> _Übungstext_:
######
Die GC-Spieler lassen sich von der Schreibwut der Fankurve anstecken und starten voller Energie ins Spiel. In der 2. Minute brillieren sie im Mittelfeld, schliesslich spielt Jeffrén den Pass in die Tiefe auf Kapic, der einen wuchtigen Schuss abfeuert. Doch Faivre schafft es, den Ball mit einer Hand abzutöten. Das Spiel ist lanciert – und aus GC-Sicht irgendwie schon wieder vorbei. Denn wie die langjährige thunfans.ch-Leserschaft weiss: Ist die Einleitung eines Spielberichts besonders lang, deutet das daraufhin, dass es kaum Erwähnenswertes über das Spiel an sich gibt. Wenn also mal wieder schlechter Fussball erwartet worden ist und es dann auch tatsächlich schlechten Fussball zu sehen gab. So sei hier verraten: Eine zweite nennenswerte GC-Chance haben wir ab der 3. Spielminute nicht gesehen – und wir Rumpuntschtrinker haben extra noch bei etwas nüchterneren Fans nachgefragt. Die erzählen uns zwar irgendetwas von einem Lavanchy-Tor via Pfosten in der 78. Minute. Aber auch beim Rekordmeister zählen Abseitstore heutzutage nicht mehr. Wirklich Feuer geben nur noch die GC-Fans, wobei die Sicht im Letzigrund nun mal so schlecht ist, dass wir nicht einmal sicher sind, ob in der GC-Kurve nun Pyros gezündet wurden oder ob die Spruchbänder gleich vor Ort entsorgt worden sind. Was vorbildlich wäre, hat doch die ERZ (für Nichtzürcher: die Dienstabteilung Entsorgung und Recycling Zürich) einen so schlechten Ruf, dass nicht einmal Fussballfans etwas mit ihr zu tun haben sollten.
######
> _Angezeigte Einträge_:
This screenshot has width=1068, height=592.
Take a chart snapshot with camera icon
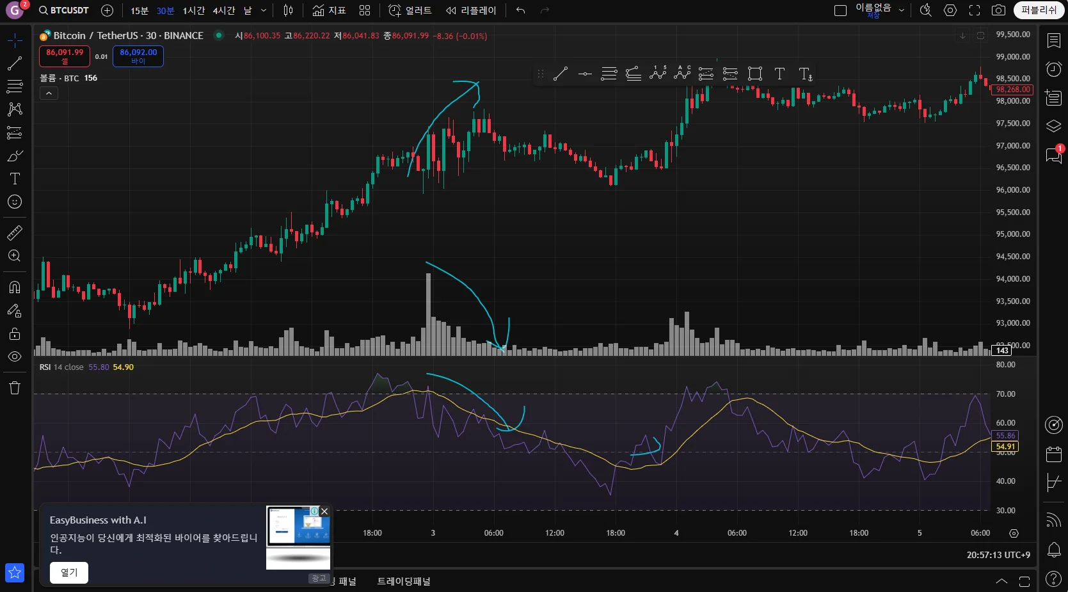click(998, 10)
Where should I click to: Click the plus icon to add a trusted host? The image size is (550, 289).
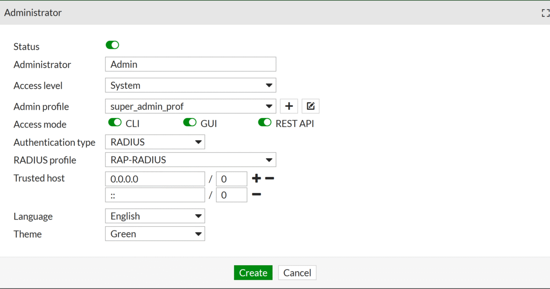tap(256, 178)
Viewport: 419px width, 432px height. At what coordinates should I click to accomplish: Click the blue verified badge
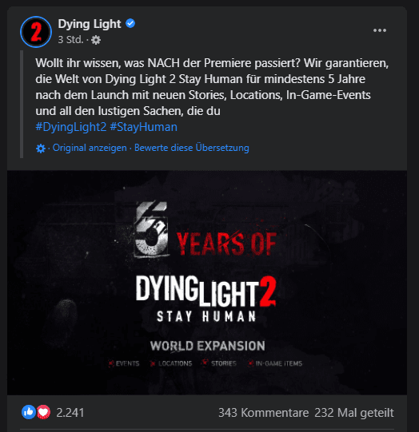click(x=130, y=24)
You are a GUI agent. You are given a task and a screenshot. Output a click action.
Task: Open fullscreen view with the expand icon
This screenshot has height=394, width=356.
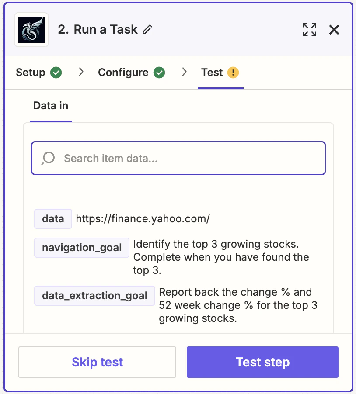pos(309,30)
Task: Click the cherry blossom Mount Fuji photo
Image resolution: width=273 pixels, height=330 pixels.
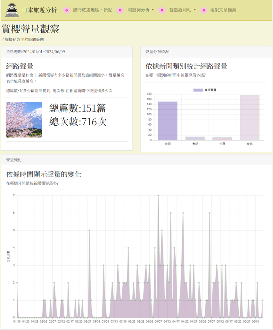Action: pyautogui.click(x=24, y=120)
######
> _Auftrag_:
Wer wehrt laut dem Spielbericht den wuchtigen Schuss von Kapic in der 2. Minute ab? Die Einträge spielen hierfür keine Rolle.

> _Endgültige Antwort_:
Faivre, der den Ball mit einer Hand abtötet.